Introduction by Robert Weatherford

IMSAI MPU-85 Rev 1The IMSAI MPU-85 was the brainchild of Thomas “Todd” Fischer, who purchased the rights to the IMSAI trademarks when IMSAI went out of business in 1979. Todd wanted a simple 8085 processor board that was completely interchangable with the 8080-based MPU-A. To the best of my recollection, his requirements were:

  • It had to the simplistic look of the MPU-A. No 20-pin parts.
  • No programmed parts such as EPROMs, PROMs, or PALs.
  • It must have a DIP switch selectable power-on-jump.
  • It had to work with the CP-A (front panel).
  • It had to work with the PIC-8. The MPU-B would not.
  • It had to work with the rest of the existing IMSAI product line.

I was quick to let him know that yes, I could do this. I had just moved to Dallas from the San Francisco Bay Area to start a new career at Mostek. I could not resist the opportunity to do another S-100 project!

I am going to jump to the end of this story now, and then circle back to fill in a few details. In short, the project was a failure. It was the second-biggest fail in my career (I will provide a link here to the #1 fail in due time).
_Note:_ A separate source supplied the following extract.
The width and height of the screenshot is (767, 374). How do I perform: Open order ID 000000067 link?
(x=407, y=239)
I built a wire-wrap prototype and tested it on my own system, but I had no PIC-8 nor front panel to test with. I incorrectly assumed that I had done enough timing analysis that the risk was small. I was paid for the project and Todd got nothing useful in return. I still feel badly about that.
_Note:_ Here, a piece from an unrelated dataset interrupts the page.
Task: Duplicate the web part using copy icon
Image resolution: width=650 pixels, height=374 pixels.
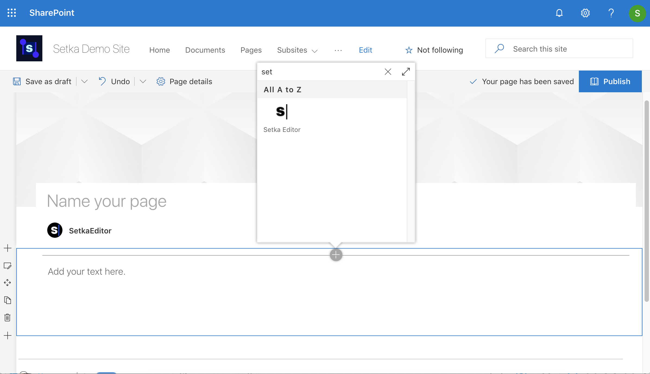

So why did it fail? Many reasons, overly-ambitious design, not enough testing, and physical separation between contractor and owner. I think the best way to know for sure is to design its successor. That is what I’m planning on doing. While I can never repay Todd for the lost opportunity cost, the least I can do is to direct all net profits from the sale of the successor board to his new company, the Thomas Fischer Company. To make this a more likely success, I am going to tweak the original requirements as follows:

  • Use any size DIP parts to make more room on the board for new add-on features.
  • Make the board configurable to be fully IEEE 696-compliant. It is MPU-A compliant by default.
  • Make the power-on-jump a full 24-bits (16-bits for the basic board). Many controller board’s boot entry point is not on a page boundary (such as the VIO monitor at F806.
  • Replace the 2MHz clock generator with a dedicated oscillator in place of the jumper area 1 (selectable divide-by 1, 1.5, 2, 2.5) to allow complete freedom to choose an overclock 8085A crystal. Saves power and space at the same cost.
  • Generate the sSTACK signal in addition to pINTE. May optionally assign to a IEEE 696 RFU pin because IEE 696 reassigned sSTACK to be ERROR*. This is mostly for lighting up the STACK LED in the front panel. Once upon a time, Intel must have imagined a separate memory pool for the stack.

In addition to the basic board features, there will be an add-on feature:

  • Add an extended addressing bank-switcher to fully address up to 16 megabytes.

To support the bank switcher, a fully-sourced CP/M 3 MOVE module is supplied to get your system up and running with all the RAM your system has.